His sweet shop has its own claim to fame too, being where musical artist Showtime Shegz (@showtimeshegz on twitter) filmed his music video ‘Sweet Life’. Showtime Shegs, Segun Sowemino, has been making music in some form since primary school, but started an official music career from 2016. He spotted Sweet Treats on his way to Poundland and thought it was perfect. ‘The shop was exactly what I was looking for, bright and full of sweets, the name of the shop went perfect with the title of the song too. Naz was very accommodating and helpful and without his cooperation the video probably wouldn’t have come to existence’. Sowemimo leads a double-life, and when not making music works as an Enrolment Officer for Idea Store Library to pay the bills.

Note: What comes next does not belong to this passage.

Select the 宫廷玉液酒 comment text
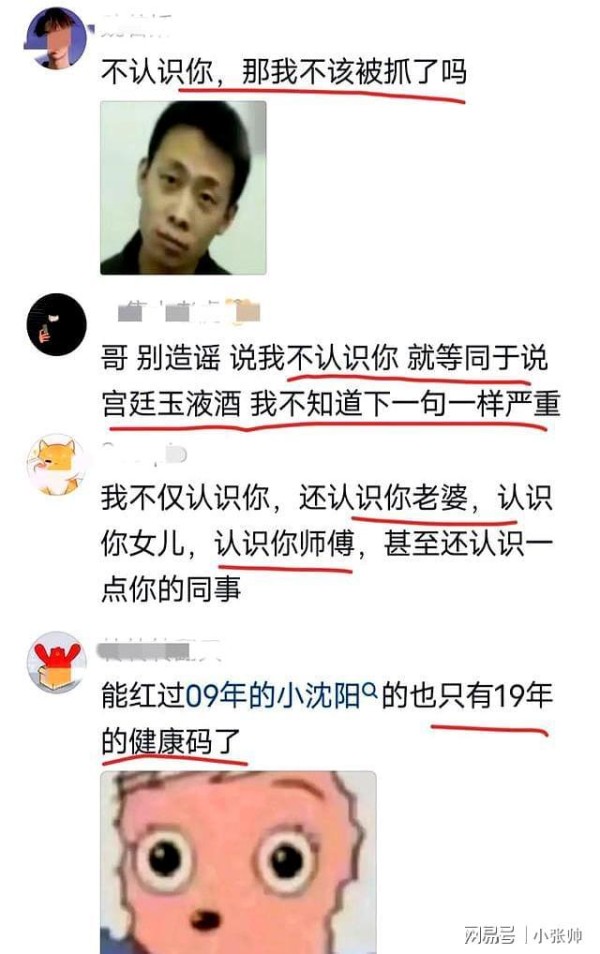click(x=330, y=381)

Showtime Shegz is an artist from South London, and when he isn’t busting rhymes, works for Tower Hamlets Council

Then and now

Naz Islam has a positive, optimistic outlook on life and when asked if there was ever any trouble in the area, he shrugged, ‘Every area has their groups of kids…It’s such a tiny percentage and yet we hear it so loud, and there is so much good in this market.’

He recalls when he opened the shop and the difference now. ‘The last few years it’s been building up again. When I first came to this spot five years ago there were a lot of boarded up shops, since then if you look around, there’s only one or two boarded now. It’s changed, especially the end outside the market.’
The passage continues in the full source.